Cable and Telco Networks Remain Convergence Linchpins

Carl Weinschenk

While 3G and WiMax are well positioned to advance the boundaries of interactivity and converged applications, it is clear that wired phone and cable networks are the main players in the world of high-bandwidth services. How these two behemoths fare from the technical, business and regulatory points of view likely will determine the fate of advanced services.

 

The industries have unique problems and, so far, it's been a mixed autumn for each. The phone companies are desperately trying to win statewide or even national franchises. The latest skirmish, in Connecticut, seems to be going the telco's way. For the cable industry, the challenge of the moment is fending off the Federal Communications Commission -- or, more specifically, chairman Kevin Martin.

 

This New York Times story details Martin's efforts to determine if the "70/70" rule should take effect. The rule, which is part of the Cable Communications Act of 1984, mandates that the FCC can take more control over the industry if service is available to 70 percent or more of households and 70 percent or more of those households actually subscribe.

 

The story details which of the four other commissioners are likely to join with Martin on the vote. The situation is a bit odd, since cable industry seems to be facing a tremendous amount of competition, both from satellite services and telco-based fiber initiatives.
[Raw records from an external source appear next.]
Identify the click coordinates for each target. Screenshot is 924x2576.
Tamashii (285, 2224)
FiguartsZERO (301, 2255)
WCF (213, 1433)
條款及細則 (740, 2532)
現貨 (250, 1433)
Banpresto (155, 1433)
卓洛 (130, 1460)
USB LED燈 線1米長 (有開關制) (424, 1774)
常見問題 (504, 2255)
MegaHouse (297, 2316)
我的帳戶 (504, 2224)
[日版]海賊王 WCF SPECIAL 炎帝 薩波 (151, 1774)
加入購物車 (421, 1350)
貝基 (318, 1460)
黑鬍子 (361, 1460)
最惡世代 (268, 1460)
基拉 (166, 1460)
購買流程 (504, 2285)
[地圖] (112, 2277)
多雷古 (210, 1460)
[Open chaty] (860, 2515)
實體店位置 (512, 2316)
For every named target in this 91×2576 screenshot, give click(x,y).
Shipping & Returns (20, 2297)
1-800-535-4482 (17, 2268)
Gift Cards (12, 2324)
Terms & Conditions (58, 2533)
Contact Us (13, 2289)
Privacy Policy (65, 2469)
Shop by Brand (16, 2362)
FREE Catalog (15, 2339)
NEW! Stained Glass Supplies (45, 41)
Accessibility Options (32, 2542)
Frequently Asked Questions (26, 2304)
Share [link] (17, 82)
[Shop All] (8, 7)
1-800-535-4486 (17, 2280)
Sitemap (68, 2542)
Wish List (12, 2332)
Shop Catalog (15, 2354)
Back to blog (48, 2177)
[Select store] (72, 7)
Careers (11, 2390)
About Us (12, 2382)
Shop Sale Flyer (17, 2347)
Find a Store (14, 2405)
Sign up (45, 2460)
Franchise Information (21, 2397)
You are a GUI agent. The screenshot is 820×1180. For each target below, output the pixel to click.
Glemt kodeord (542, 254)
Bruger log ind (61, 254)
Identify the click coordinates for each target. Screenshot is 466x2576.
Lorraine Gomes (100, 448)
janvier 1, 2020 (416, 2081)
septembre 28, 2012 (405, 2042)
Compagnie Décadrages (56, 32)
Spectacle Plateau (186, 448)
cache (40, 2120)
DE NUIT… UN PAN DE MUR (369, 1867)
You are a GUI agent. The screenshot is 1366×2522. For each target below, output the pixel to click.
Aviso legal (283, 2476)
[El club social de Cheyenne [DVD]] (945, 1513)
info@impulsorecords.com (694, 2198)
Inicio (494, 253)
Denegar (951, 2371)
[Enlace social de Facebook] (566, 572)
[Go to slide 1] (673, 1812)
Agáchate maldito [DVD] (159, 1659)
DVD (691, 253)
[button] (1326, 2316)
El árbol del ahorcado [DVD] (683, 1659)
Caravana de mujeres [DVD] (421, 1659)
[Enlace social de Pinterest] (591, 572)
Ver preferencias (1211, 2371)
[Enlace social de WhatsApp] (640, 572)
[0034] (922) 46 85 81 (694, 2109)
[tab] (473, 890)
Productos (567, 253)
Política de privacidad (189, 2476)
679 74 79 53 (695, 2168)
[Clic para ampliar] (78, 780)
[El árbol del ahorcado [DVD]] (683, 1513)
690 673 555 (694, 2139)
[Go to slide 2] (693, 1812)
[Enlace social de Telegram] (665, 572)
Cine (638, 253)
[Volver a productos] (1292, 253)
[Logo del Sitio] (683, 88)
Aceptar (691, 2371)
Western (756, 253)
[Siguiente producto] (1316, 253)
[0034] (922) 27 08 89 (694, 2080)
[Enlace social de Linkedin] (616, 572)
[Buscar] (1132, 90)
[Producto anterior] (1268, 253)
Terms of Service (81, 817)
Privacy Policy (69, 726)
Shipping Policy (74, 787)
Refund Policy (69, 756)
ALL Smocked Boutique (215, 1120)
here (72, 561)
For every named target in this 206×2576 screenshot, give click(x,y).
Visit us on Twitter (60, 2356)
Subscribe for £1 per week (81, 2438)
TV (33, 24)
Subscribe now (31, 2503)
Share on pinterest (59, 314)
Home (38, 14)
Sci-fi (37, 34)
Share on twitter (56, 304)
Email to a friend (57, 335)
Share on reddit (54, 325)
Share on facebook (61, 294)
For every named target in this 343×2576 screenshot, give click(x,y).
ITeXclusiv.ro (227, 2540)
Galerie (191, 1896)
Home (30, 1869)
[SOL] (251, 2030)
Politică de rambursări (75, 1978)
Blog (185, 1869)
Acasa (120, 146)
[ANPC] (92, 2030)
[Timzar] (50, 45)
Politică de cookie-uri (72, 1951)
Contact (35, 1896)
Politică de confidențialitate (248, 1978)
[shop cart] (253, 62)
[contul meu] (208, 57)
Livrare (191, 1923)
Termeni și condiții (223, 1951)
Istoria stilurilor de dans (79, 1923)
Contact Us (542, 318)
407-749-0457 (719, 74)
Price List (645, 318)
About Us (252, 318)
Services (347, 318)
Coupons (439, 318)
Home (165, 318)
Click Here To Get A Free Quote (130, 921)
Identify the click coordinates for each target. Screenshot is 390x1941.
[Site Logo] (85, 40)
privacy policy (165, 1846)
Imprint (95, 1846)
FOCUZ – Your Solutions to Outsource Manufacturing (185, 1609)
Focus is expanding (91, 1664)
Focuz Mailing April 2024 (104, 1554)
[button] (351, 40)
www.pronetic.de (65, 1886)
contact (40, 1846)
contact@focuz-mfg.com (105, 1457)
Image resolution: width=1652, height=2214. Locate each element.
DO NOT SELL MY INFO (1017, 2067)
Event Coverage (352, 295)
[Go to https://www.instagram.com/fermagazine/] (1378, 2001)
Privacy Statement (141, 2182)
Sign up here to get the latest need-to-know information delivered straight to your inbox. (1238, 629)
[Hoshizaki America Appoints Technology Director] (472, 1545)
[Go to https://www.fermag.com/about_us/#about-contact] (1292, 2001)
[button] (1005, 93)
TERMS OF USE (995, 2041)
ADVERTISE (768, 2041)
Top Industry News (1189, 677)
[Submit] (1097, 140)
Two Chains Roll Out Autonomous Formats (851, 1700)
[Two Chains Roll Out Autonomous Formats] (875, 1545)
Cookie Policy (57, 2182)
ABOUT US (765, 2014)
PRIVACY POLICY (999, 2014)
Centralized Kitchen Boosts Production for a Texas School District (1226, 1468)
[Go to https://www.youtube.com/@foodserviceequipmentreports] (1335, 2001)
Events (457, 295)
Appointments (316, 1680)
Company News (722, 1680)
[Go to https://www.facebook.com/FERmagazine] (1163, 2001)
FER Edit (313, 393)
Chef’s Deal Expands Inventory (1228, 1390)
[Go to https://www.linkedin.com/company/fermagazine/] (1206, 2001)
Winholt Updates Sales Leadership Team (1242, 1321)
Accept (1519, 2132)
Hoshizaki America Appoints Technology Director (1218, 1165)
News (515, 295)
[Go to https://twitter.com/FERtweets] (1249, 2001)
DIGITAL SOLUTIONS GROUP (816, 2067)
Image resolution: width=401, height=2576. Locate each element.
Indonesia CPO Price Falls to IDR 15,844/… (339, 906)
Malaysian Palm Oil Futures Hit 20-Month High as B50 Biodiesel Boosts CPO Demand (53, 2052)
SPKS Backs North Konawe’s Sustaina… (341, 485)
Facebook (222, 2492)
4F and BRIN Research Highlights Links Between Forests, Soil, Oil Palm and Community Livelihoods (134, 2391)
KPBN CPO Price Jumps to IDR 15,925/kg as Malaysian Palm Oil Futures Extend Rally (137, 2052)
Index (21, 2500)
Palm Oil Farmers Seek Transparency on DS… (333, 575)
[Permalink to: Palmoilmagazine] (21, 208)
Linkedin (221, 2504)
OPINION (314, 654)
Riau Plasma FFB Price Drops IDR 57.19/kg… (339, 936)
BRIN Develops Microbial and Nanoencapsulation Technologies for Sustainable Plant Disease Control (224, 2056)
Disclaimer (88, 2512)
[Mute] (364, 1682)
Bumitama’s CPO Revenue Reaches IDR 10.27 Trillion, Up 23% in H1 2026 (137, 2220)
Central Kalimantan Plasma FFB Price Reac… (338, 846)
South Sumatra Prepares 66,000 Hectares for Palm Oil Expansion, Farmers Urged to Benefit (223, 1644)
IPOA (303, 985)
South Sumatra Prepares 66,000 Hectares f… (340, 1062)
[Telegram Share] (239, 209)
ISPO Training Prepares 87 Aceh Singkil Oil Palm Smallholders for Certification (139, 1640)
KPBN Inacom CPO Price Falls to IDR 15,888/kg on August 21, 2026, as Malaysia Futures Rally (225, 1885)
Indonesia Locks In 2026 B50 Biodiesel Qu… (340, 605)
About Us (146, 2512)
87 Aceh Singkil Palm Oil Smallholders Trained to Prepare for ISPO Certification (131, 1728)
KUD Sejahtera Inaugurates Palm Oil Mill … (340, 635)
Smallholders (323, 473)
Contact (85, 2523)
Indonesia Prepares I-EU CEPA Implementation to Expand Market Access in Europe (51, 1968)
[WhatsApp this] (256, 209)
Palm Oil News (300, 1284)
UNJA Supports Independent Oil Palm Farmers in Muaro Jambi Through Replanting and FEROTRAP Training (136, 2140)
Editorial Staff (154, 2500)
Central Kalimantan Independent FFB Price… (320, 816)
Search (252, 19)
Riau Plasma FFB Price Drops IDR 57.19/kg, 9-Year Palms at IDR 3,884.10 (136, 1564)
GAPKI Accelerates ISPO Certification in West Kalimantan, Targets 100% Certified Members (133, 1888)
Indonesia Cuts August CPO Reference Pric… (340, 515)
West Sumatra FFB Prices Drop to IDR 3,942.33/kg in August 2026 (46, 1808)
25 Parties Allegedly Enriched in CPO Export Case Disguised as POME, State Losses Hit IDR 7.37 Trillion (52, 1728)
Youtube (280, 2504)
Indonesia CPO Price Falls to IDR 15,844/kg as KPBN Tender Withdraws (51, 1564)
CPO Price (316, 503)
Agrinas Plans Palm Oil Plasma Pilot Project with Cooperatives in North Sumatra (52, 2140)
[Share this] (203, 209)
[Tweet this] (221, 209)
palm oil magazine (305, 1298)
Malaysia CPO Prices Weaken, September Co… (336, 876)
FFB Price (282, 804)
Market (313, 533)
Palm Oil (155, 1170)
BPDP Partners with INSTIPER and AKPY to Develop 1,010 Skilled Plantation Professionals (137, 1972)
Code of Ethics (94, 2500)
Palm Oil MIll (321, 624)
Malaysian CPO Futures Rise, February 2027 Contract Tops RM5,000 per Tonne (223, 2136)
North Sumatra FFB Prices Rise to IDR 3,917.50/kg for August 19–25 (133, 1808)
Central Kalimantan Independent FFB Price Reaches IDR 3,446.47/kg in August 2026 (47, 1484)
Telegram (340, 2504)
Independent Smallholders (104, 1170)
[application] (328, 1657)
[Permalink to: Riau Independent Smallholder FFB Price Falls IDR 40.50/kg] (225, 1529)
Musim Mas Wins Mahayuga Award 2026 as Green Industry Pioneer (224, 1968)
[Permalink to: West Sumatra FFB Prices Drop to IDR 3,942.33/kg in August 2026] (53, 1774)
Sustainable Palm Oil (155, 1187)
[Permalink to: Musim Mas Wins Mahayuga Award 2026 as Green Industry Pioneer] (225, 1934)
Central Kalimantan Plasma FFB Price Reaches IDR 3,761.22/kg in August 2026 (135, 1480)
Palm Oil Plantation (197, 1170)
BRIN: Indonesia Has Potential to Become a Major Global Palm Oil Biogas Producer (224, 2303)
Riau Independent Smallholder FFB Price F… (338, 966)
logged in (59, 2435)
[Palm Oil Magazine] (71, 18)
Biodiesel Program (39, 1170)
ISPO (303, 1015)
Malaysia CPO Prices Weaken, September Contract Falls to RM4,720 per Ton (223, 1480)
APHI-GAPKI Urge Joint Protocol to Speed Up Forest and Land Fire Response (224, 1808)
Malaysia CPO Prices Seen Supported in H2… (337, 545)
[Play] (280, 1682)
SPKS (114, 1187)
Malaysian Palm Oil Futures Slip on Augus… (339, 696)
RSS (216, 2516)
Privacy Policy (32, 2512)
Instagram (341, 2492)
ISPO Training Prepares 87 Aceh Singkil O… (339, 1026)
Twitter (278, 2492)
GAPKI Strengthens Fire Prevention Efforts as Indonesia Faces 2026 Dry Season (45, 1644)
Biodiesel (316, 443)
Clearly, it is a more competitive landscape than it was when the Act took effect two decades ago.

 

On another level, a rule based on video viewership levels made sense in 1984. Today, however, it seems that real market power and dominance would be better determined by an assessment of the impact being made by the bundles of wired and/or wireless voice, data and video each industry is offering its customers and prospects.


 

This may seem like a regulatory tug-of-war -- and not a particular new one, at that -- but it is important. The reality is that a lot of things that don't seem directly relevant (or even particularly interesting) have a big impact on how the market treats various carriers and service providers and, in turn, how quickly they build out and upgrade their networks.

 

In this context, it is important to note what a tough few months it's been for Comcast. On one hand, it has to worry about the machinations of the FCC while, on the other it has legions of dissatisfied customers (one of which, according to this Media Post blog, led Advertising Age columnist Bob Garfield to start a blog called "comcastmustdie.com"). The post describes a general sense of mistrust of the company on Wall Street as well as among its customers, a loss of customers to the phone industry -- FCC pronouncements notwithstanding -- and a generally sour atmosphere. The piece doesn't even touch on the battle with subscribers over peer-to-peer limits.

 

Neither the cable or phone companies are going away, of course. It will be interesting to see how the franchise landscape evolves and how hard Martin and the FCC push the cable industry, especially as it considers an initiative to relax newspaper/television cross ownership rules.